Before we all panic, let’s take a look at the exposure.
Access was gained to their systems near the month of January 2018.
Data was stolen in reference to members registered prior to January 2018.
This data included the user’s:
First and last names
Password hints from the MaskMe product
IP addresses used to login to Blur
Encrypted Blur password (encrypted using bcrypt with a unique salt for every user)
There is currently no evidence that external usernames and passwords stored by the password manager feature, auto-fill credit card details, Masked Emails, Masked Phone numbers, and Masked Credit Card numbers were exposed in this breach. There is also currently no evidence that user payment information was exposed in this breach.
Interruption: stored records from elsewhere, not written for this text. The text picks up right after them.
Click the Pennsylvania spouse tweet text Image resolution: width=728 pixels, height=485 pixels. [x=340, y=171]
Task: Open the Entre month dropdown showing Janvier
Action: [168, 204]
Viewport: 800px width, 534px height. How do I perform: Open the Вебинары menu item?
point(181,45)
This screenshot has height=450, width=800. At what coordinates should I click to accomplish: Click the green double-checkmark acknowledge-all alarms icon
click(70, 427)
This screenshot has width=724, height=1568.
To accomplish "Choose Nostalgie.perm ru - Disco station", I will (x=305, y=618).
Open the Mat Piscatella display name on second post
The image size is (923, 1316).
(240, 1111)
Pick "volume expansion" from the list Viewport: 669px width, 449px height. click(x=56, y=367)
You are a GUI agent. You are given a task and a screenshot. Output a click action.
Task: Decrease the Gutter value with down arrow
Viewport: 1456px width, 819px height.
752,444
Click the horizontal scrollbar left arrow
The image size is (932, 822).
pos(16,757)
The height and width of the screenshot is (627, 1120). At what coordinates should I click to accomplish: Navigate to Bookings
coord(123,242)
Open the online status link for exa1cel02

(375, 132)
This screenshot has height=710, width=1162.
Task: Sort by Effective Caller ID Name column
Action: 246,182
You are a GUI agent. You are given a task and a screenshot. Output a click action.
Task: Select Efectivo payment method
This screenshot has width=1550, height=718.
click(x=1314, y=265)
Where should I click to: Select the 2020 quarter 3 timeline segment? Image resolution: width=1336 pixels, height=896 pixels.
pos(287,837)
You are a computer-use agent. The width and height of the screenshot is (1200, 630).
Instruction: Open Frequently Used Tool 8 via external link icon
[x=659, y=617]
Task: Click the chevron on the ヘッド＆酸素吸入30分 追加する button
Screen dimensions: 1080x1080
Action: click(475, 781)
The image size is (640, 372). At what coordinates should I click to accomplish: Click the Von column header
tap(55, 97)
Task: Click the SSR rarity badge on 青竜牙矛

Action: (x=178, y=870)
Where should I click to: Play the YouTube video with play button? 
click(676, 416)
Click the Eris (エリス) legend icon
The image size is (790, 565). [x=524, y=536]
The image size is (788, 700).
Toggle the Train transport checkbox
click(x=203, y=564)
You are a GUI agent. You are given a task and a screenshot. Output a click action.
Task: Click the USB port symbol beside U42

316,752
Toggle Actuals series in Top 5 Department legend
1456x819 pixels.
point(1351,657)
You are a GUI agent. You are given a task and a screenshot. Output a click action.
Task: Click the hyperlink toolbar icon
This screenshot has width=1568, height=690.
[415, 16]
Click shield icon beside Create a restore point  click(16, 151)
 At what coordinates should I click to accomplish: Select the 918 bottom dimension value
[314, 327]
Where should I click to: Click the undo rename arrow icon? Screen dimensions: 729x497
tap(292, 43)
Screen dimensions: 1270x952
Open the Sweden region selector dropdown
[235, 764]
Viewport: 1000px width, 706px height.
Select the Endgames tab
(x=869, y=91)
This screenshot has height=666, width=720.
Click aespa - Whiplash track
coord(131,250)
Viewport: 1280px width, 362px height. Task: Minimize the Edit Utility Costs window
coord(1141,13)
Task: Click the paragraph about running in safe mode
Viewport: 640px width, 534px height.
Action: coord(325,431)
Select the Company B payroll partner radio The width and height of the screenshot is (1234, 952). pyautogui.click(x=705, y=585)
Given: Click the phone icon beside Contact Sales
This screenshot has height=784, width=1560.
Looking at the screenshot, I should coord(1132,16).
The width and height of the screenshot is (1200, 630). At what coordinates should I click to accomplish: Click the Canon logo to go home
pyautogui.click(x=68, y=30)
I have accessed my personal details released in the breach. In it, I could see the email address I used during signup (unique junk account), my IP address used during signup (VPN), my name used (alias), and my password (encrypted and unique). I plan to release a special episode of my podcast today in order to tackle some of the issues learned during this breach.
If you used a strong and unique password for Blur, you have little to worry about.
If you used an alias and a VPN, no big concern there.
If you used your real information, you can be searched by those that have access to the data.
Everyone with a Blur account should change their password immediately.
I did not use their password manager, but if I did, I would change every password stored in it out of precaution. We never truly know the extent of the data accessed.